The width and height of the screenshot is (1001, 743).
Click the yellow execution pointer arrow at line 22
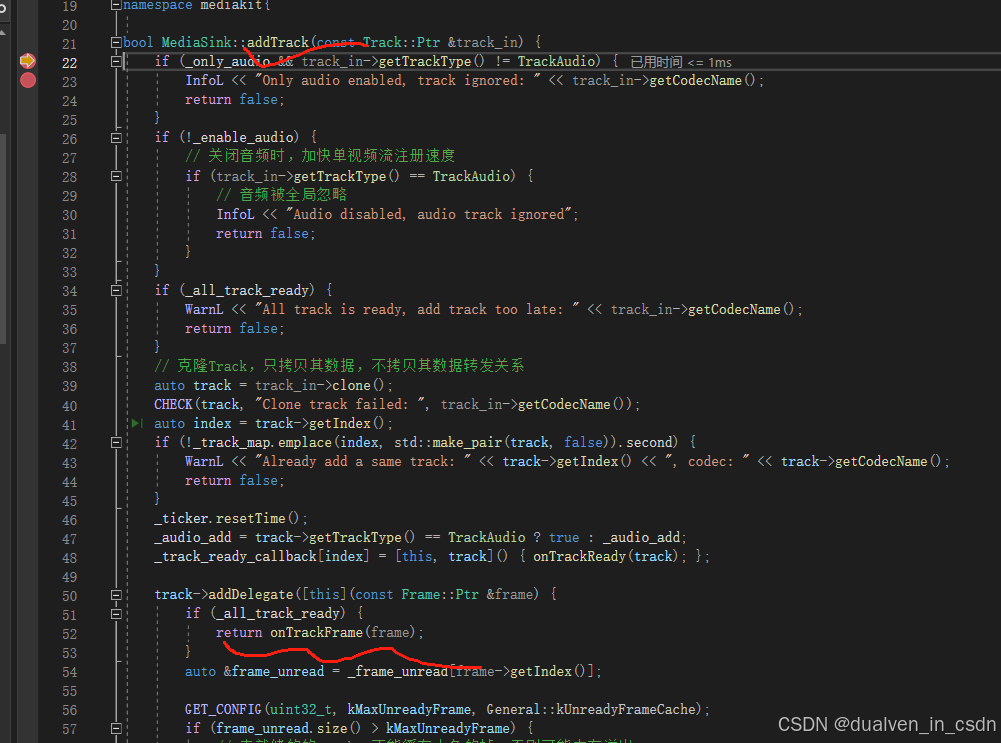click(27, 60)
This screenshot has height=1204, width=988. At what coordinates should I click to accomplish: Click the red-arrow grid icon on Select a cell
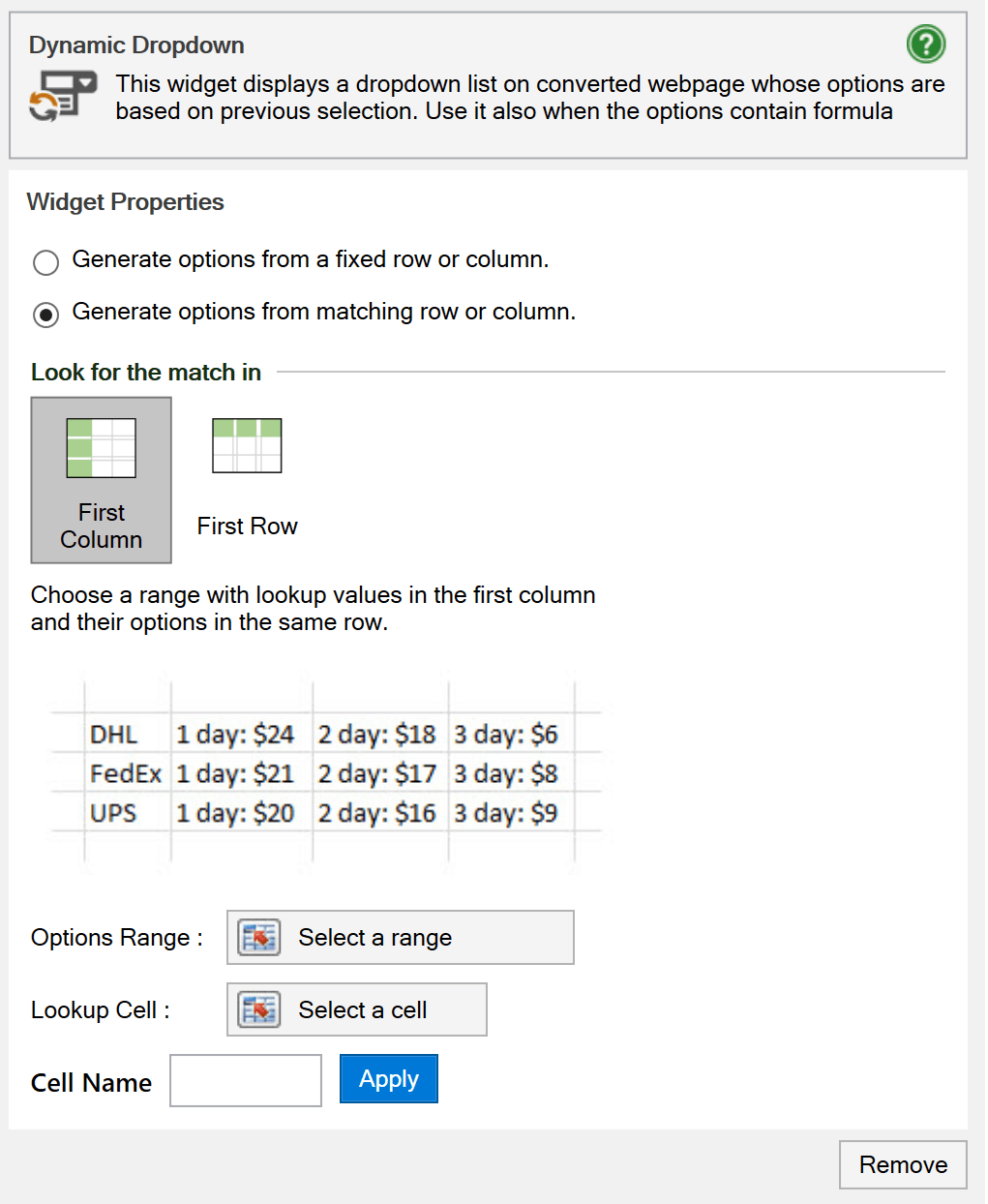pos(257,1008)
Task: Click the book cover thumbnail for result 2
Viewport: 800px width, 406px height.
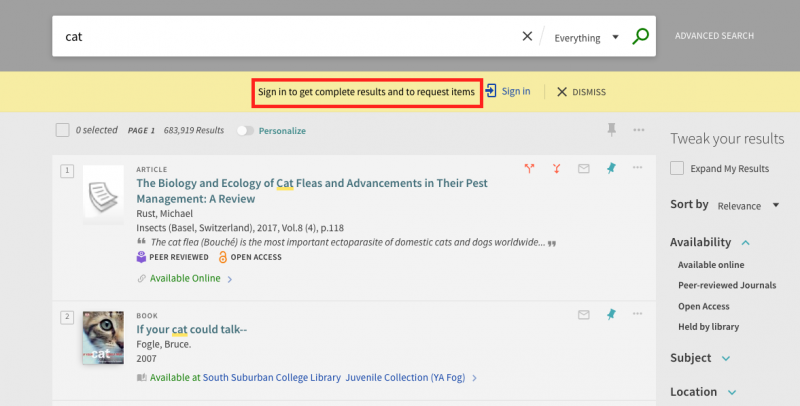Action: pos(102,337)
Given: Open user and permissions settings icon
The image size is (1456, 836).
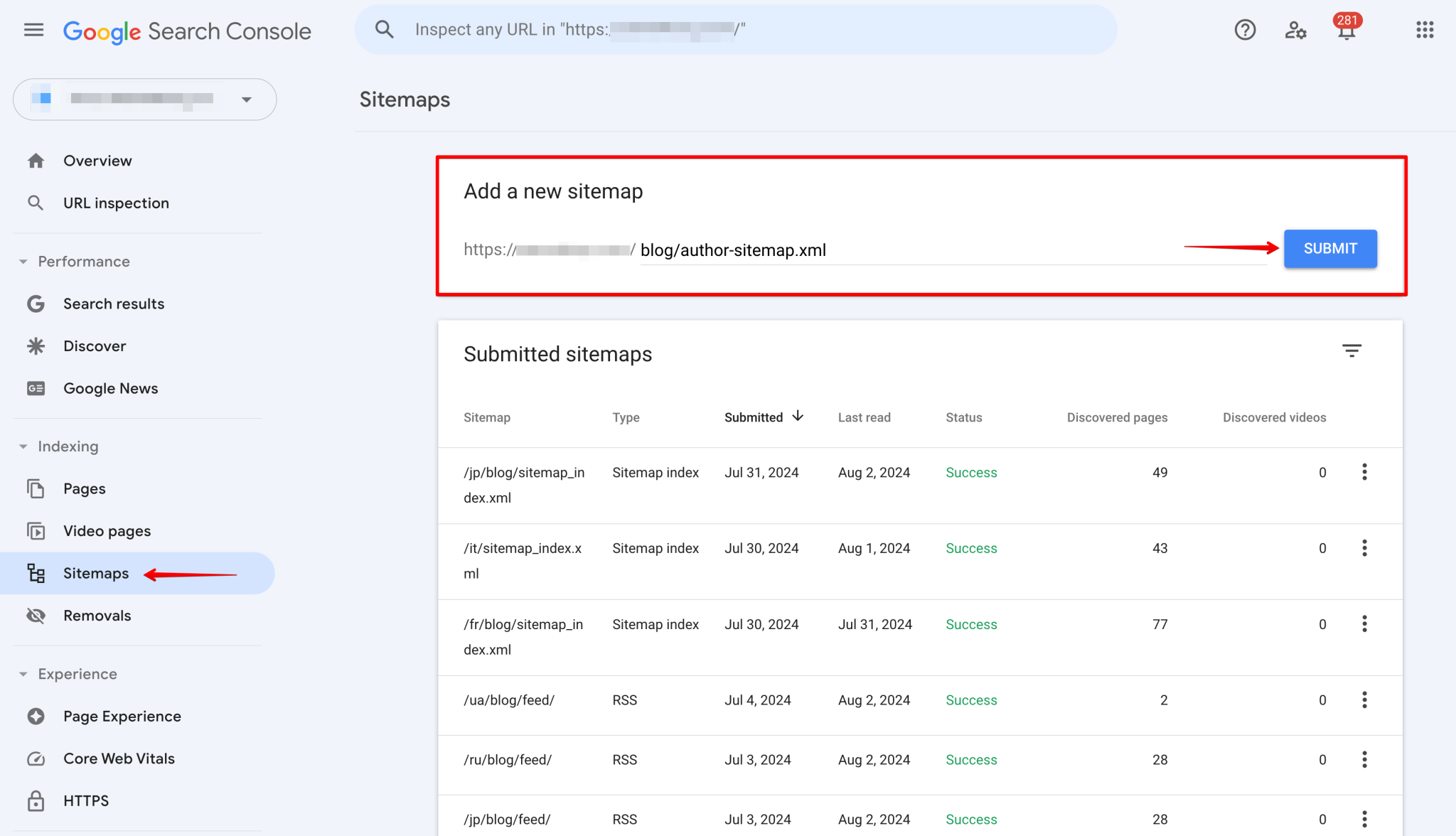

> Goal of the exercise
Render the listing above as a numbered list of its lines, skipping blank lines and leaving the pictures out.

> Response
1. The width and height of the screenshot is (1001, 743).
2. Click the yellow execution pointer arrow at line 22
3. click(27, 60)
4. This screenshot has height=1204, width=988. At what coordinates should I click to accomplish: Click the red-arrow grid icon on Select a cell
5. pos(257,1008)
6. Task: Click the book cover thumbnail for result 2
7. Viewport: 800px width, 406px height.
8. Action: pos(102,337)
9. Given: Open user and permissions settings icon
10. The image size is (1456, 836).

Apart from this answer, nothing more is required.